Currently, oval race starting grids are normally set by straightforward time trials set by cars going out one-by-one in a pre-determined order and setting the fastest time they can over a two-lap run.
However, in terms of spectator excitement, such qualifying compared unfavourably with the system used for road and street course events. Like F1 qualifying, this format involves drivers seeking to progress through various rounds during limited-time free-for-all track runs, until the final round serves as a pole position shootout.
“The build-up we presently have for the Firestone Fast Six has that excitement and we wanted to do something similar for the oval events,” said IndyCar's president of competition Beaux Barfield. "We looked at heat races as something that could add excitement to our races and just improve the product."
“With the new car and the heat races, fans who attend the Iowa Corn Indy 250 weekend will get racing on both days," added Iowa Speedway president Stan Clement.
IndyCar announced in mid-February
that they would use the Iowa event for some experimentation to see whether it was possible to devise a new qualifying system that was as successful as the street/road course revamp, and this week IndyCar's president of competition Beaux Barfield confirmed how it would run - with a slight tweak on the original announced format.
To start with, there will be two practice sessions on Friday, June 22 - an hour-long one in the morning and another 30-minute session in the afternoon - with the final combined times at the end of the day helping to set the various heats in qualifying, which will take place on Friday evening under floodlights.
The first of the three 30-lap qualifying heats will consist of those cars from tenth position down in the even number positions in the combined practice timesheets. The order at the chequered flag will set positions tenth, 12th, 14th etc on the grid for the Iowa Corn Indy 250.
The second will consist of those cars in the odd-numbered positions from ninth place down with the order finalising those positions (ninth, 11th, 13th, etc.) on the starting grid.
The final heat will consist of the remaining top eight cars from the practice sessions, and the order at the end of the 30-laps will set the front four rows of the grid for the main race itself.
In the original announcement, the series had envisaged a slightly higher number of entrants at this stage of the season than the current 25 cars, and had heat 3 consisting of the top ten (rather than eight) battling over the front five rows, with appropriate knock-on adjustments to the line-ups in heats 1 and 2.

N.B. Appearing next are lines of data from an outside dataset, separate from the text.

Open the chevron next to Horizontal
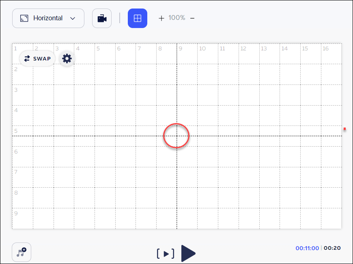 pyautogui.click(x=73, y=18)
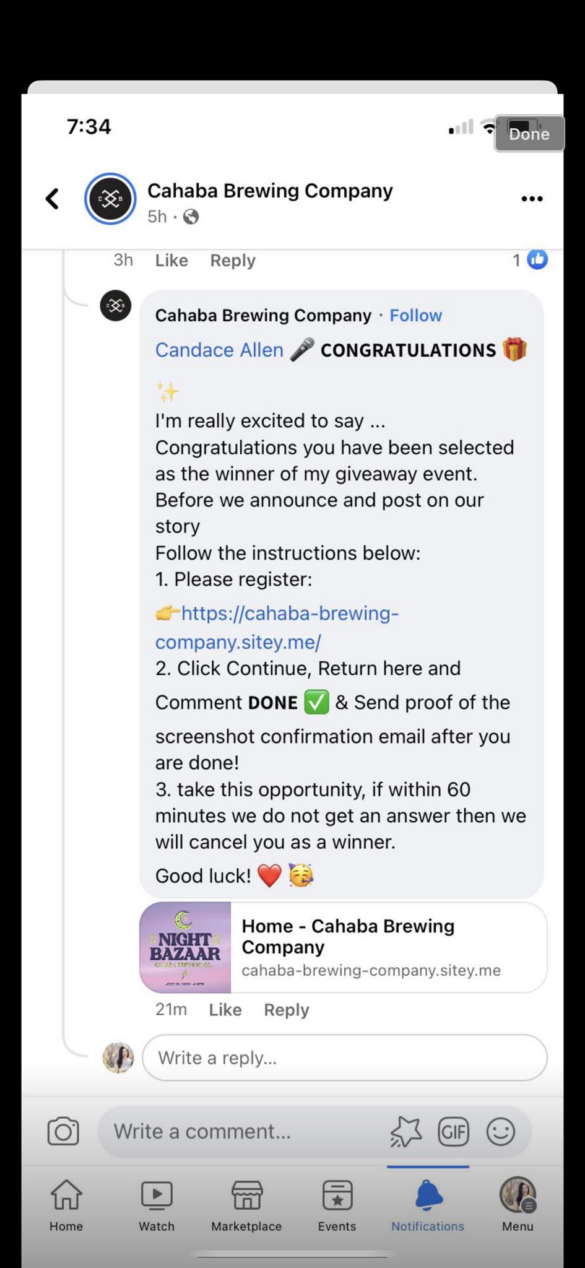
Task: Open the sticker picker icon
Action: (406, 1132)
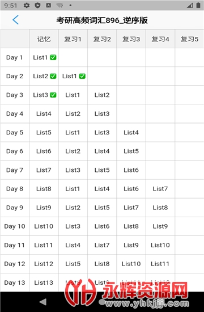Select the Day 10 row label

(x=15, y=226)
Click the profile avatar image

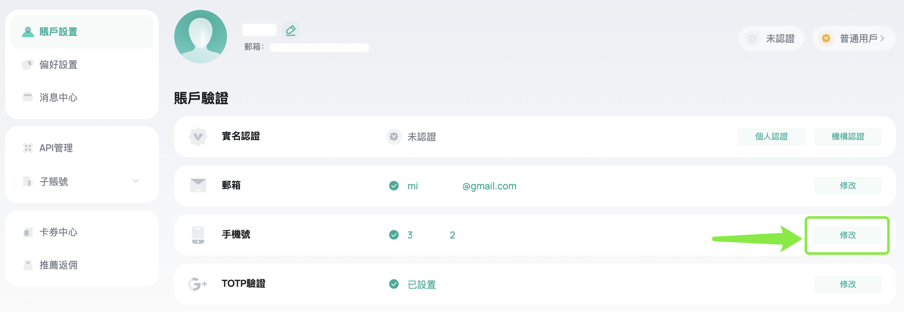coord(201,37)

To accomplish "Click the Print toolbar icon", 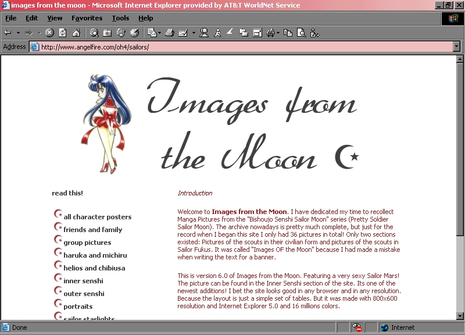I will point(169,33).
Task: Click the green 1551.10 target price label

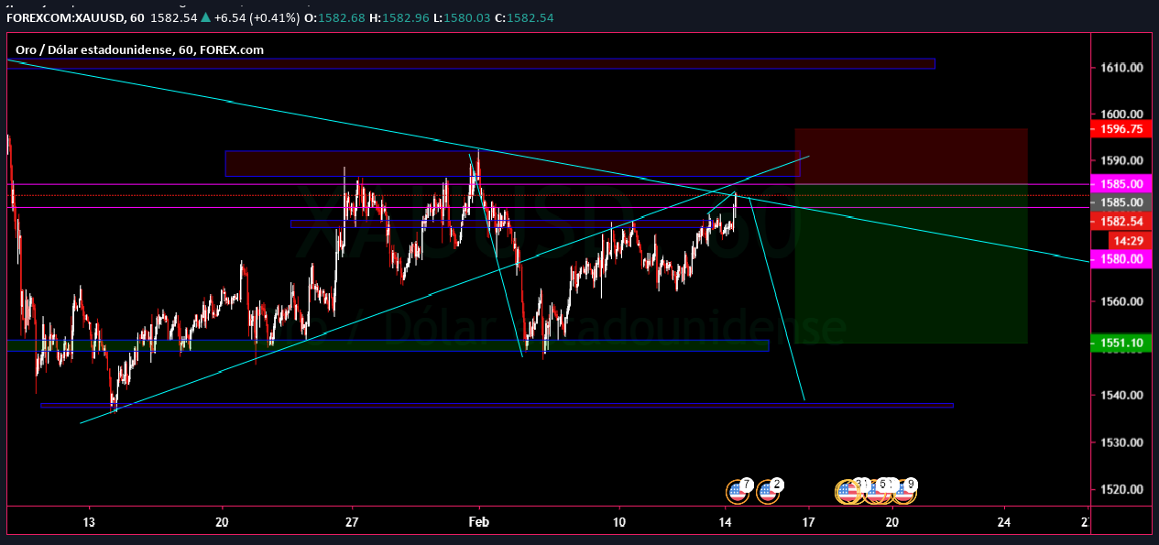Action: coord(1120,343)
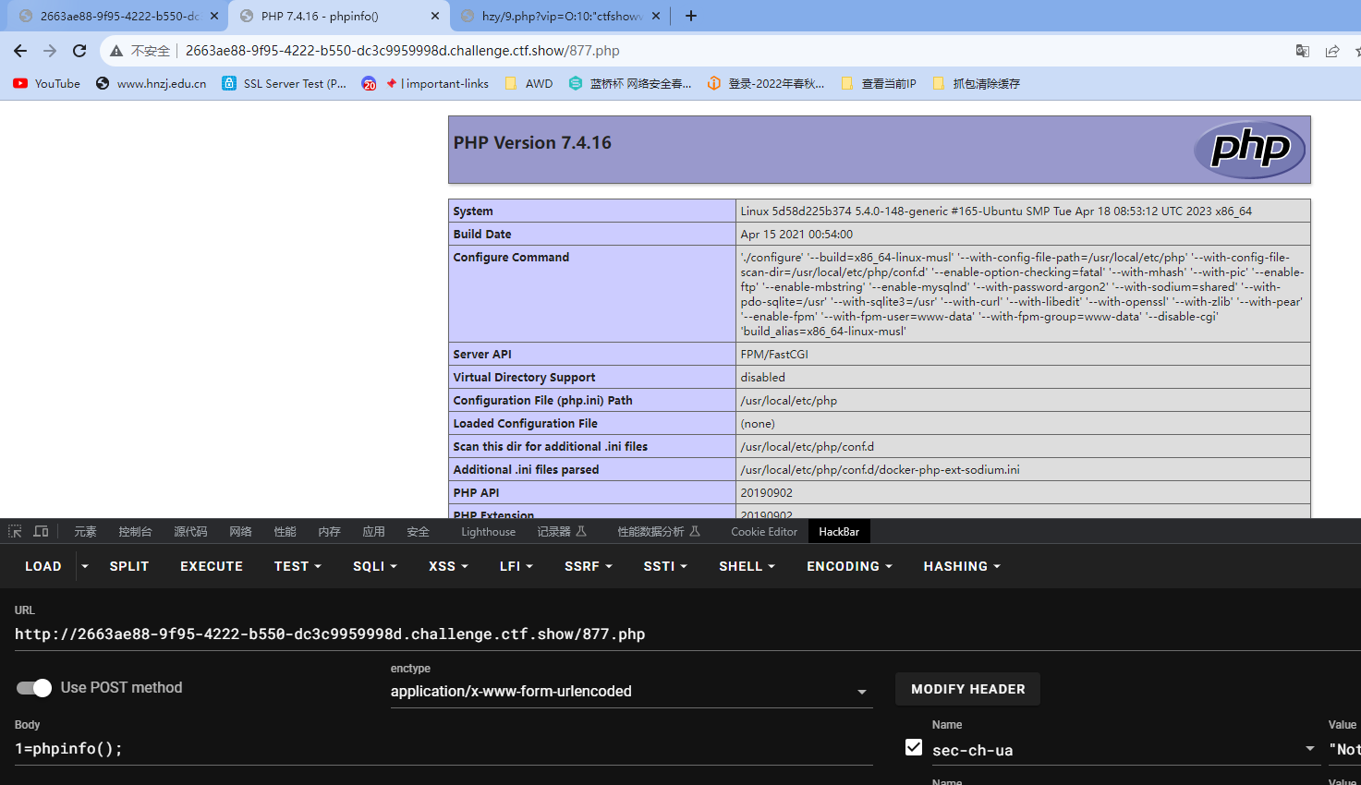
Task: Click the EXECUTE button
Action: click(212, 566)
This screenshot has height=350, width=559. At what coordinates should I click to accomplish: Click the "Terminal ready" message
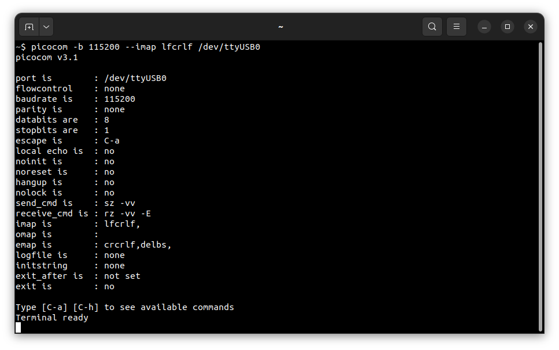[x=52, y=318]
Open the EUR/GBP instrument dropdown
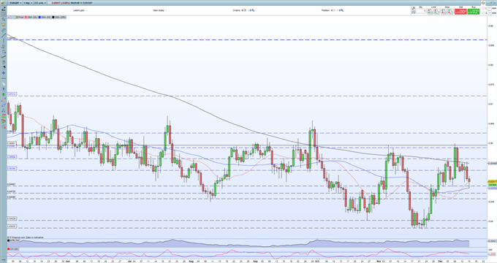This screenshot has height=263, width=497. pos(15,3)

Barfield stressed that Iowa was just a one-off experiment at this point: "This is the first of a few concepts we're considering," he said. “It's going back to the heritage of short-track races."

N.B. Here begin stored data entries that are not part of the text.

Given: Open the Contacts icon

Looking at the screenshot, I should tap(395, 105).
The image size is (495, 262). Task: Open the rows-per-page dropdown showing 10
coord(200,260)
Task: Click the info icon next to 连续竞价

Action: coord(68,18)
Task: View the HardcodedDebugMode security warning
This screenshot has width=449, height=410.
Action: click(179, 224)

This coming weekend's race at the Milwaukee Mile - along with the season finale at Auto Club Speedway in Fontana, California - will continue to use the traditional speed trial format for qualifying this season.
That allowed Iowa Speedway president Clements to be able to boast: "We've had a lot of firsts at Iowa Speedway with IndyCar, and the mini-races are another first," understandably hoping that the new format will boost attendance throughout the day on Friday given that the practice sessions also now form such an important part of setting the grid.